Friday, April 26, 2019

Climate change has challenged our society to adopt practices and technologies to cut fossil fuels, reduce emissions, and live more sustainably.

With razor-thin margins, farmers are being further tested. Our livelihood directly depends on a healthy economy, a healthy community, and a healthy planet.

You know you’ve made it as a farmer when you buy a cow. The goats clear the land, the pigs eat the scraps, the chickens feed the family and the farmer tends the fields. But the cow? She does it all. Cows are natural recyclers and they can help us rethink the food waste stream in our communities.

Barstow’s Longview Farm in Hadley is a sixth- and seventh-generation dairy farm that’s been in operation since 1806. We feed our herd from the land we farm, harvesting corn, hay and alfalfa from wide open Massachusetts farmland.

We also feed our cows cranberry pulp from cranberry juice production. Most people see this as food waste, but for us, it’s a plant-based sugar we can feed our girls (milking cows need about 4 percent sugar in their diet). Mixed right in with the silage, it’s a lot like a glass of orange juice with breakfast!

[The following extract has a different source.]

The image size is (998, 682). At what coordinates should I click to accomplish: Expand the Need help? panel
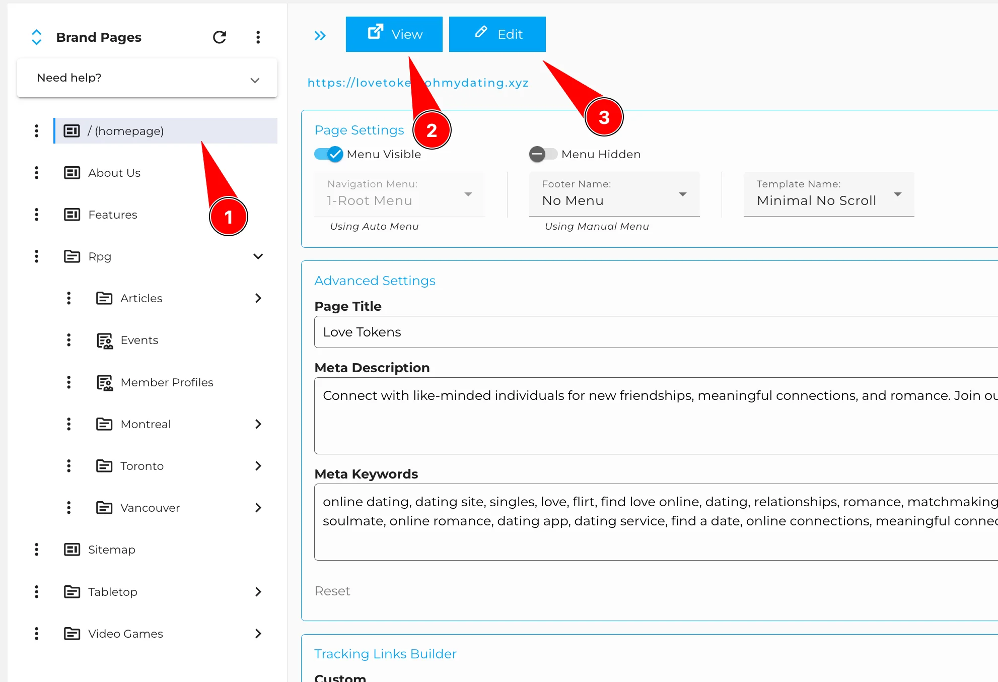pyautogui.click(x=147, y=79)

Through the bitter New England winter, we also offer our animals a natural starch of “second potatoes,” or ugly potatoes, that shoppers wouldn’t buy in the grocery store.

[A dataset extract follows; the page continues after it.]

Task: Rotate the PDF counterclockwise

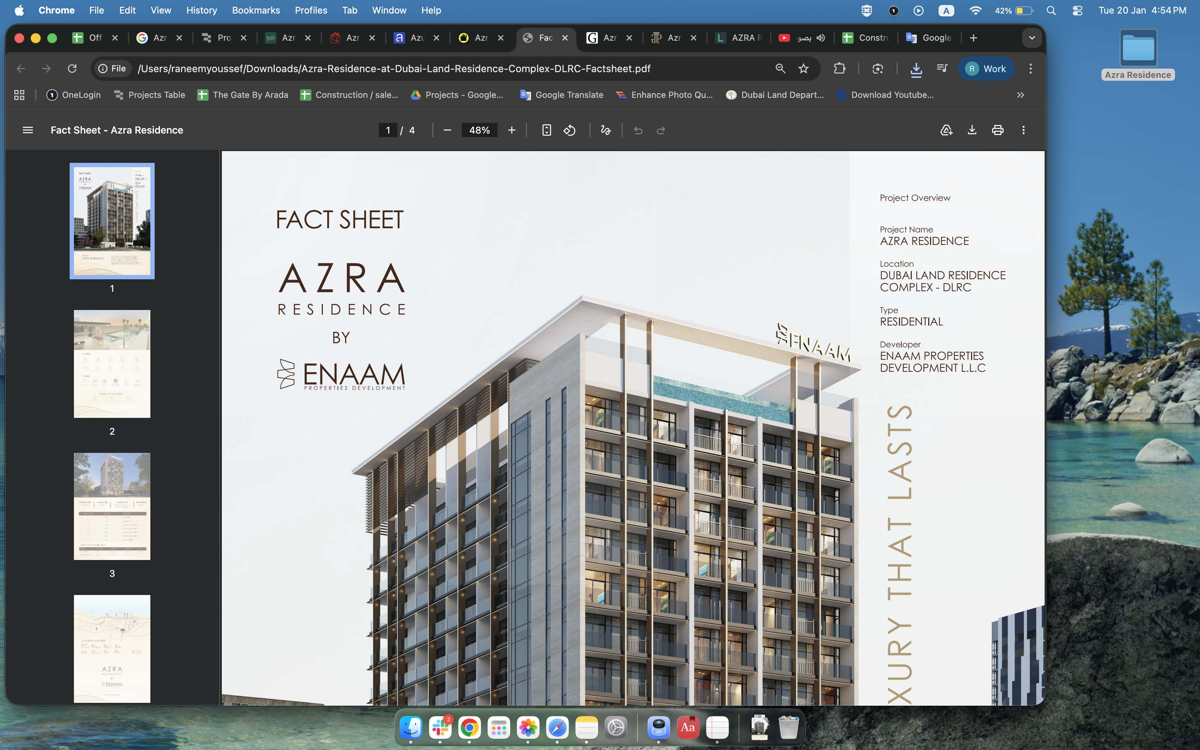Action: [569, 130]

Living in Massachusetts, cranberries and potatoes are readily available foods, part of an important and historic state identity. Other dairy cows across the nation recycle food byproducts in their communities too — peels, pits, pulp, veggies, fruits and even almond hulls.

These food byproducts, with minimal nutritional value, might have ended up in landfills, contributing to greenhouse gas emissions. Instead, our girls converted that food waste into high quality, nutrient-rich milk.

A mature dairy cow produces around 9 gallons of milk per day — and also about 100 pounds of manure!

Here at Barstow’s Longview Farm, an anaerobic digester captures the methane from food waste and cow manure. The system provides renewable electricity to 1,600 local homes, heats the family farmhouses, diverts food waste from landfills, reduces farm odor, minimizes chemical fertilizer use, improves soil health and crop yields, and reduces our carbon hoofprint by 85 percent.

According to the Enviornmental Protection Agency, U.S. agriculture contributes 9 percent of the country’s greenhouse gas emissions. Half comes from animal production, the other half from crop farming. If we did away with animal agriculture, there would be only a 2.6 percent reduction in total emissions.

Why so little?

To start, to make up for lost nutrients in our diet from meat and dairy, we would need to grow or import more plant foods. And without manure from animals, farmers would rely on more chemical fertilizers.

Additionally, we would lose our natural recyclers. Cows across the nation are eating up food waste that would end up in landfills and pasturing on landscapes that sequester carbon through plant life. Farmers are maintaining farms with compost operations and anaerobic digesters; systems that recycle food waste, improve soil health, and keep farmland open.

Plants and animals have been cohabiting for millennia. It’s an ecosystem that works and can continue to work in this century with this technology and with these farmers!

Farmers and their cows have been closing loops and reducing waste for generations — it’s better for our cows and for our bottom line. Compare 1944 to 2007. It takes 21 percent fewer cows, 35 percent less water and 10 percent less land to produce the same amount of milk — with a 37 percent smaller hoofprint.

Like the barnyard with goats, pigs, chickens and cows, each is a solution to a healthy, sustainable farm. As policymakers look to lay the groundwork for a healthy, sustainable nation — one piece of the puzzle lies with the climate-friendly practices found on the dairy farms in their backyard. Making food and recycling it — the farmer and her cow are a part of the solution too.

And we don’t shy away from hard work either.

Denise Barstow is a seventh-generation dairy farmer and education director at Barstow’s Dairy Store and Bakery and Barstow’s Longview Farm in Hadley.